Work instructions ▸
All entries are to be given again verbatim.

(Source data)
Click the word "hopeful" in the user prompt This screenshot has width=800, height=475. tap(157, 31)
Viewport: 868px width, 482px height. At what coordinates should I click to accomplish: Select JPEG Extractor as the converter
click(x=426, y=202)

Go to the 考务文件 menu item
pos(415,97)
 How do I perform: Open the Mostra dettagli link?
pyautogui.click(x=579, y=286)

Task output ▸
Click the word "hopeful" in the user prompt This screenshot has width=800, height=475. tap(157, 31)
Viewport: 868px width, 482px height. At what coordinates should I click to accomplish: Select JPEG Extractor as the converter
click(x=426, y=202)

Go to the 考务文件 menu item
pos(415,97)
 How do I perform: Open the Mostra dettagli link?
pyautogui.click(x=579, y=286)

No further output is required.